A simple HTML parser for Elixir that enables search for nodes using CSS selectors.
Floki is an HTML parsing library for the Elixir programming language that allows developers to search and manipulate HTML documents using CSS selectors. It solves the problem of extracting data from HTML by providing a familiar CSS selector syntax instead of requiring manual tree traversal.
Elixir developers who need to parse, query, or manipulate HTML documents, such as those building web scrapers, content extractors, or HTML processing tools.
Developers choose Floki for its simple Elixir-native API, comprehensive CSS selector support, and the ability to switch between different parser backends for optimal performance or correctness in their specific use case.
Floki is a simple HTML parser that enables search for nodes using CSS selectors.
Open-Awesome is built by the community, for the community.

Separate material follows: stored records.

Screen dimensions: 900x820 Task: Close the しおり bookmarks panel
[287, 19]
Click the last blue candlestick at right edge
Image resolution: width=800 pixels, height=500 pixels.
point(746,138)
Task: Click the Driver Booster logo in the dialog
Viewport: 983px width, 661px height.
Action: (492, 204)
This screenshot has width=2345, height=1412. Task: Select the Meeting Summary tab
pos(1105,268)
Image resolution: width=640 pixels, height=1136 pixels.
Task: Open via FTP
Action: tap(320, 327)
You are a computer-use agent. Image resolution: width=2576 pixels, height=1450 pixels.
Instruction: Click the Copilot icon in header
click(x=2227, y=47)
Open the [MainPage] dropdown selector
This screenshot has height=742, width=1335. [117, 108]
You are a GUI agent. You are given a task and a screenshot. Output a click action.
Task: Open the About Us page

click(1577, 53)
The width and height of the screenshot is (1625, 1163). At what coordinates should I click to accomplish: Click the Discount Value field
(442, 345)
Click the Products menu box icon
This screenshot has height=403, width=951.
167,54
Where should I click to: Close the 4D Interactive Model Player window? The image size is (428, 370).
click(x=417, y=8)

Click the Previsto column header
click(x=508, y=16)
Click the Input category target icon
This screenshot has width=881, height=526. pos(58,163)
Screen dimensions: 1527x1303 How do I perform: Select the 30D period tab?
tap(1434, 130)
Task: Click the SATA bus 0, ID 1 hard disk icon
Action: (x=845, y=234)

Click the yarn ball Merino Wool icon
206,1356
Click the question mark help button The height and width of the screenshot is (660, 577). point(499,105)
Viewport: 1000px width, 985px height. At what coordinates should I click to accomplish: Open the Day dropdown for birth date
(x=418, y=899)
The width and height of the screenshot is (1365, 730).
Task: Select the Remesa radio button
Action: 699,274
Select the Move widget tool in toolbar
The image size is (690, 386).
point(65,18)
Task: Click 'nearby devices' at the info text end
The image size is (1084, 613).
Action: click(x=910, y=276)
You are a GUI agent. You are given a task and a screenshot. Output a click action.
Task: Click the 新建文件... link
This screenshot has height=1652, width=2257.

Submit a project, suggest an awesome list, or help improve the catalog on GitHub.
Supports a wide range of CSS selectors including attribute selectors, pseudo-classes, and combinators, as detailed in the extensive selector table, making it versatile for querying HTML.
Allows switching between parsers like fast_html for performance (up to 20x faster) and html5ever for correctness, addressing limitations of the default mochiweb_html parser.
Provides intuitive functions such as find/2, attribute/3, and text/1, which are easy to use and integrate into Elixir workflows, as shown in the usage examples.
Represents HTML nodes as tuples {tag_name, attributes, children_nodes}, which aligns with Elixir's pattern matching for straightforward manipulation and extraction.
The built-in mochiweb_html parser is slower and can parse incorrectly per HTML5 specs, forcing users to opt for external parsers to avoid performance and correctness pitfalls.
Using the recommended fast_html parser requires installing C compiler, GNU Make, and CMake, adding significant deployment and setup complexity compared to pure-Elixir alternatives.
Pseudo-selectors like :has and :not only support simple selectors, restricting more complex querying scenarios that developers might expect from full CSS implementations.